More than a few eyes would be on her tonight. Jonas noticed that both the Court Reporter and Daily Star had assigned cameras to her exclusively.
The tabloid gossip nodes will be full of her image tomorrow
, he thought. Jonas didn't even bother to consider that he would be featured heavily in tomorrow's gossips, as well.

The one instruction he and Stephen had been given directly from their father regarding this visit was on the subject of Malek’s children. He wanted Jonas and Stephen to try to get on friendly terms with them as much as possible. Jonas’ dad believed that friendship among the next generations of Maleks and Athenas could be the key to healing the unhealthy rivalry. He had been grateful for his father’s instruction. It meant this weekend would be several notches less stressful than if he had been instructed to keep his distance and watch his words.

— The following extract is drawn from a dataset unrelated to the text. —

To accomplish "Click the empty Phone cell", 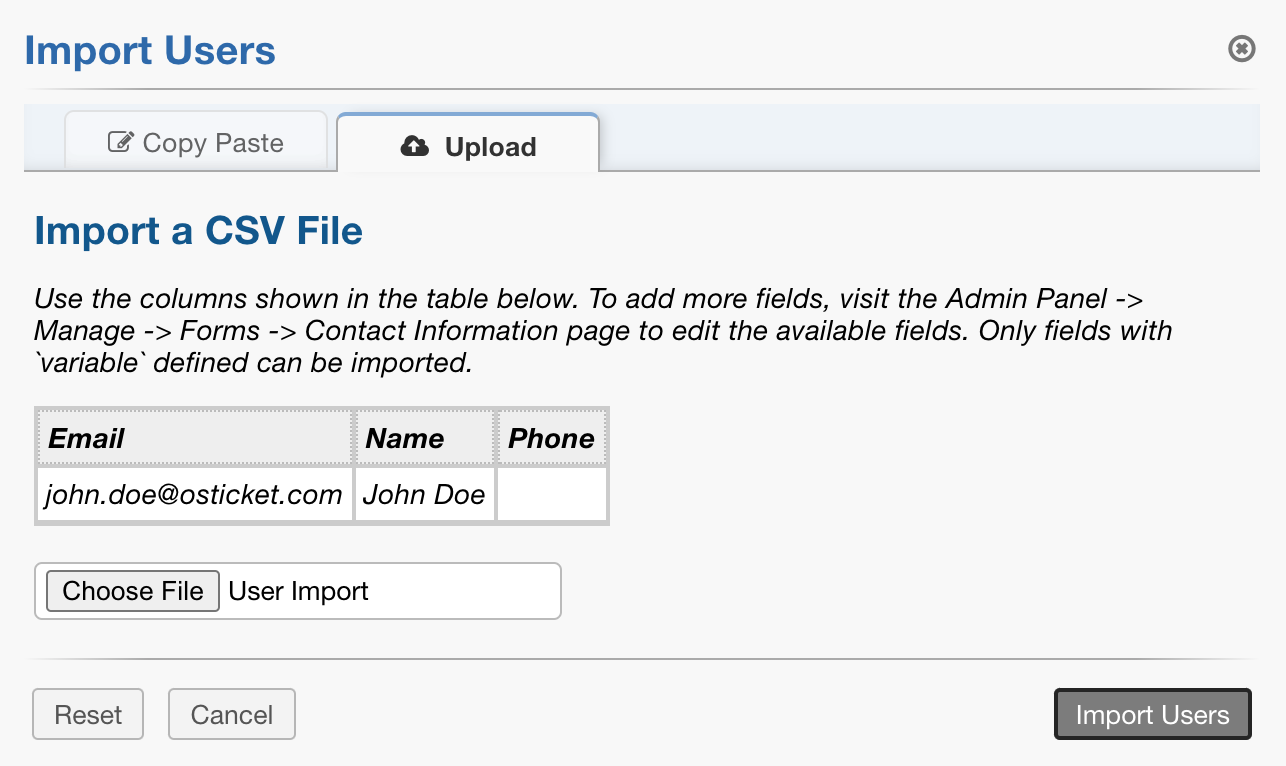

Still, he didn’t have much hope until he saw the girl as she climbed the stairs toward him. Somewhat surprised, he first noticed she hadn’t been aged up to look older than she was. The families of most fourteen year olds who came to the palace for their first visit insisted on trying to make their daughters look twenty—accentuated bust lines, plunging dresses, and hair pulled up. This was not a good way to make a first impression on Jonas’ dad, and Jonas recognized the acumen of the Malek family in avoiding this mistake.

This wasn’t to say that young Lady Malek lacked appeal or that she had been made to look like a little girl. Rather, the light blue dress she wore acknowledged her modest breasts and the curve at her hips without trying to make them the center of attention. Jonas found the grounded self-confidence exhibited in such a choice refreshing.

Of average height, with curly blond hair and pale skin, Jonas thought she looked somewhat like her mother, but it was hard to say since her mother had been strongly modified. He did notice that Sophia carried her father’s broad, strong shoulders. She was no bird—although she didn’t seem to share his apparent overindulgence of food.